Scan the material below for "agent", then return each line that contains it.

--- PROVIDED RECORDS Enclosed Below ---

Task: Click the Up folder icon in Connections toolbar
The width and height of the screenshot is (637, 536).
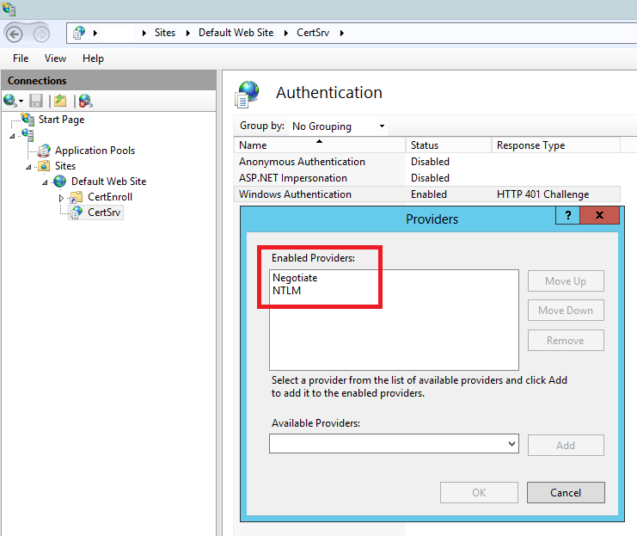Action: (x=59, y=101)
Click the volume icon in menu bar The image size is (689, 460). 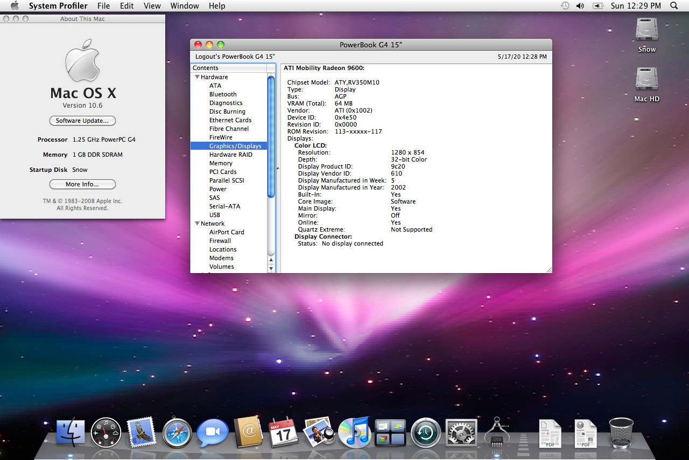580,6
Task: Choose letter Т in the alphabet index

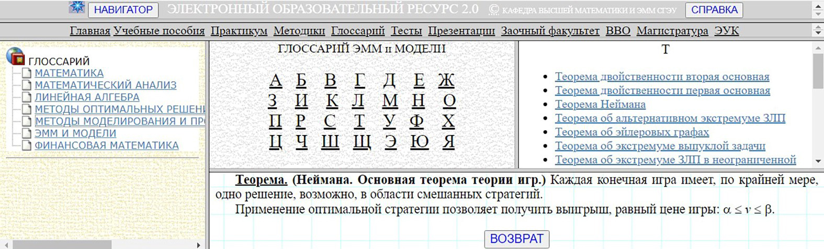Action: click(359, 121)
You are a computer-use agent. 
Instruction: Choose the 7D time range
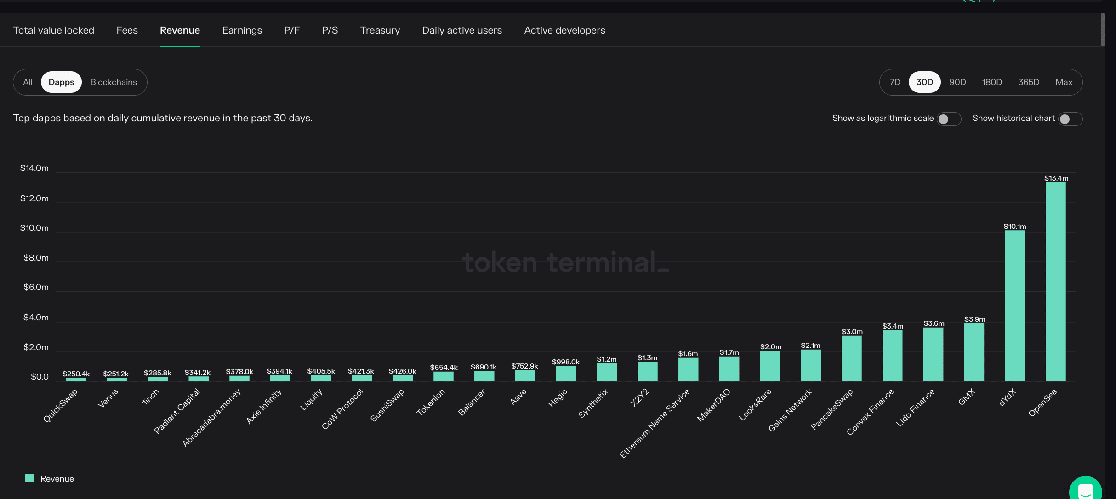pos(894,82)
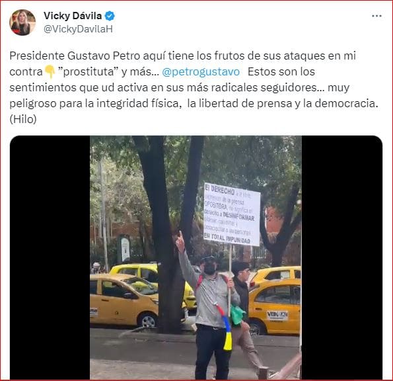Click the tweet phrase "Presidente Gustavo Petro"
Image resolution: width=393 pixels, height=381 pixels.
point(75,56)
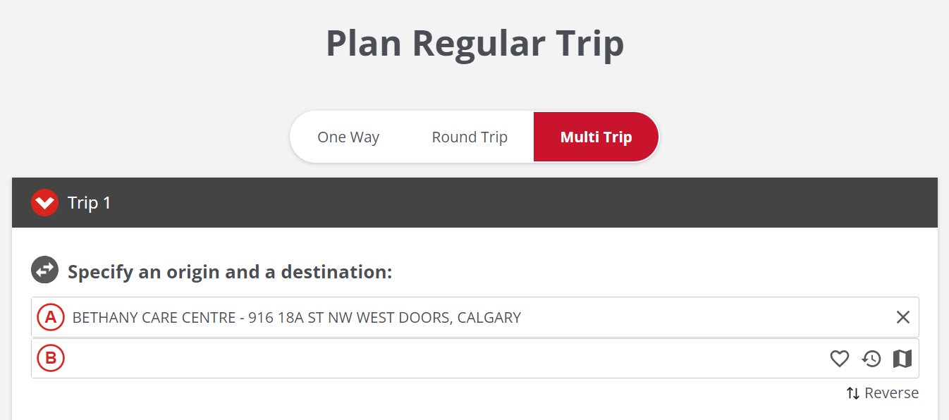This screenshot has width=949, height=420.
Task: Select the One Way trip option
Action: tap(348, 137)
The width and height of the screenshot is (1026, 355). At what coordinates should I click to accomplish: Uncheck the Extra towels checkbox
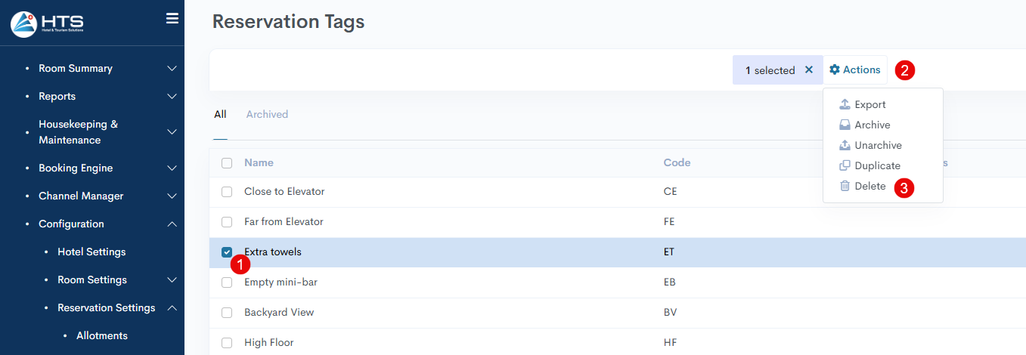227,252
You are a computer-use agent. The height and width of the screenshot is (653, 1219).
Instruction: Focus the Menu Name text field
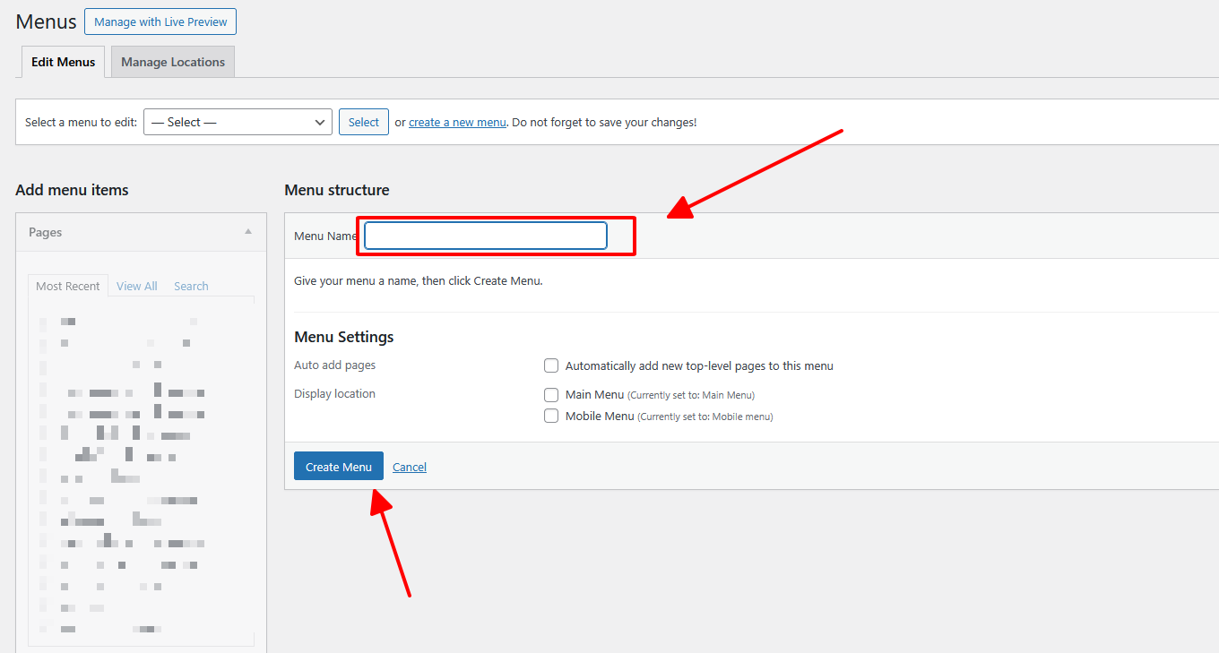485,236
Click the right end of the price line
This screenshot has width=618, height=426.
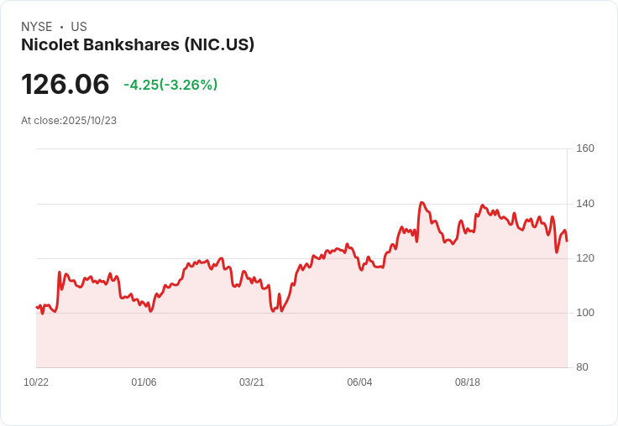click(567, 241)
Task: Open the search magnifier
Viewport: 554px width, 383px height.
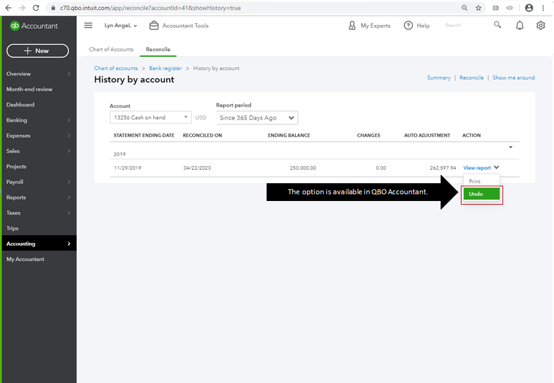Action: 497,25
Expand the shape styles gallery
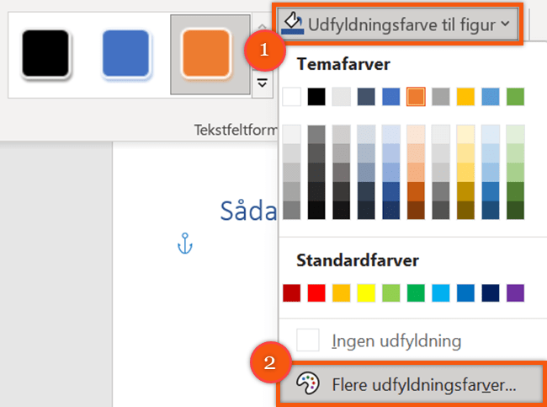 tap(263, 83)
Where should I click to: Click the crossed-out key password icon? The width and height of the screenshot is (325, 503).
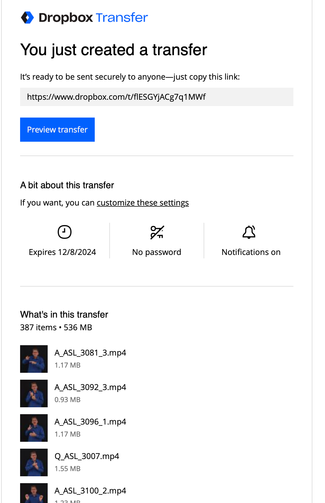pos(157,232)
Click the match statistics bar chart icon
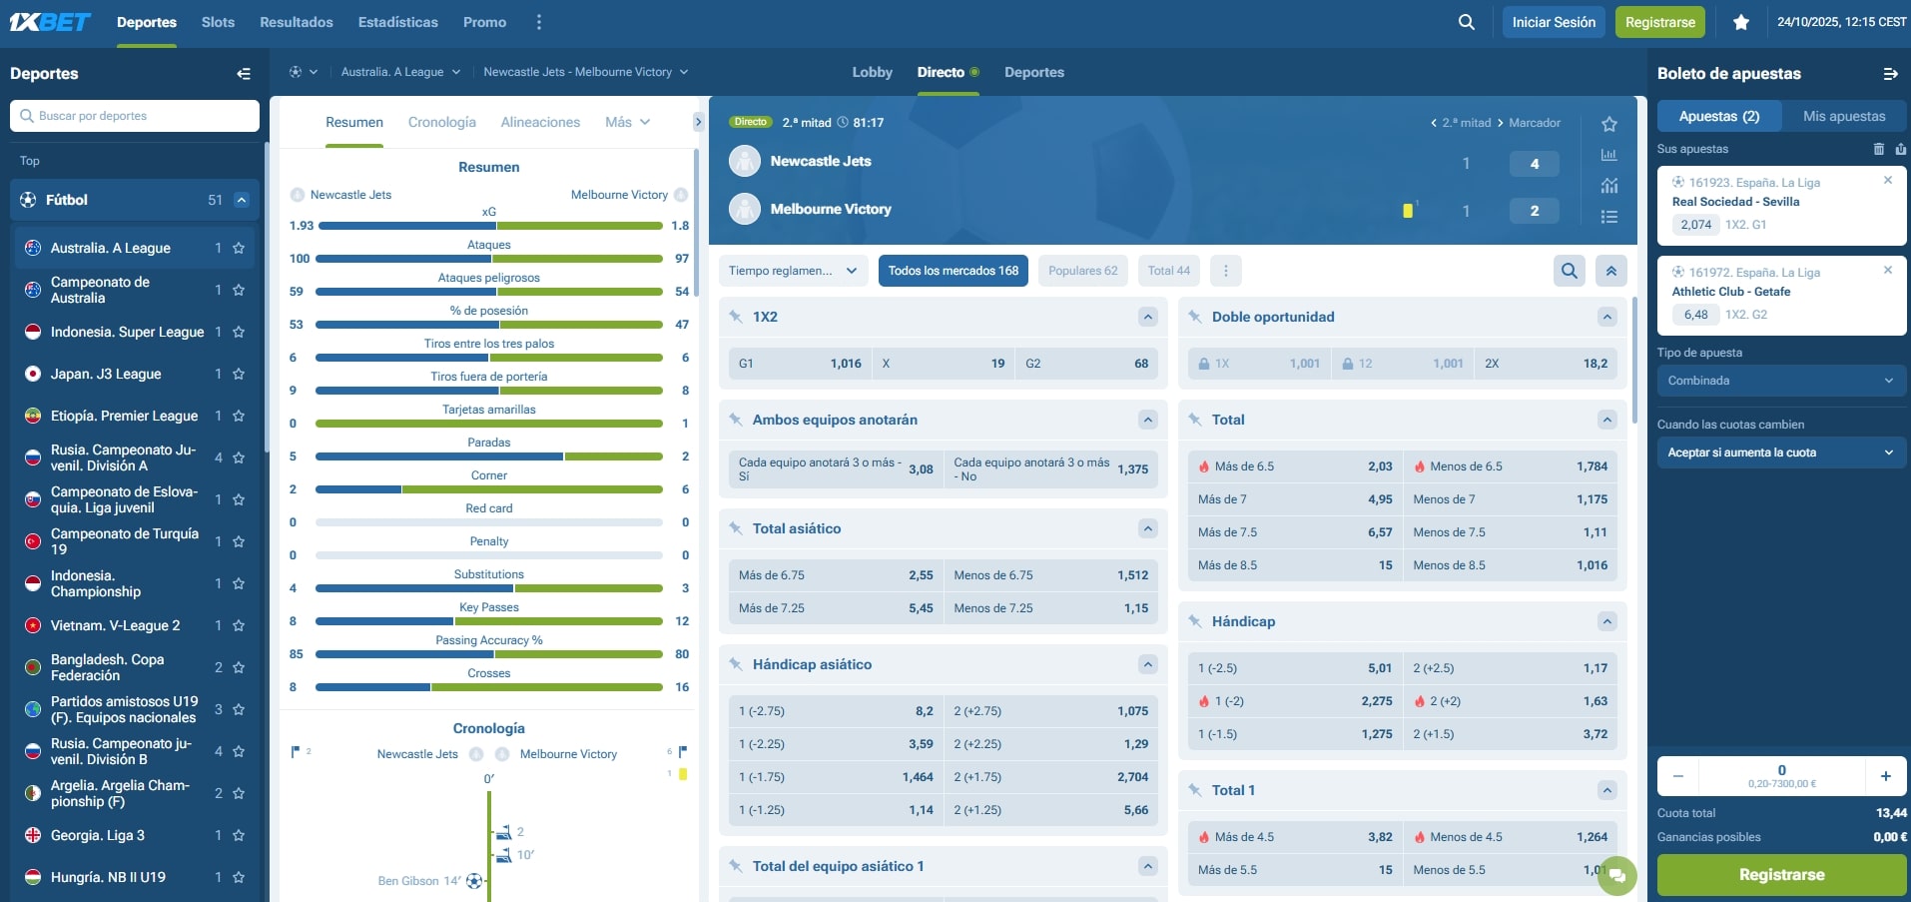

--- End of Enclosed PROVIDED RECORDS ---

- [WRITTEN SOLUTION]:
You are a computer-use agent. 
You are a computer-use agent. The height and width of the screenshot is (653, 1219).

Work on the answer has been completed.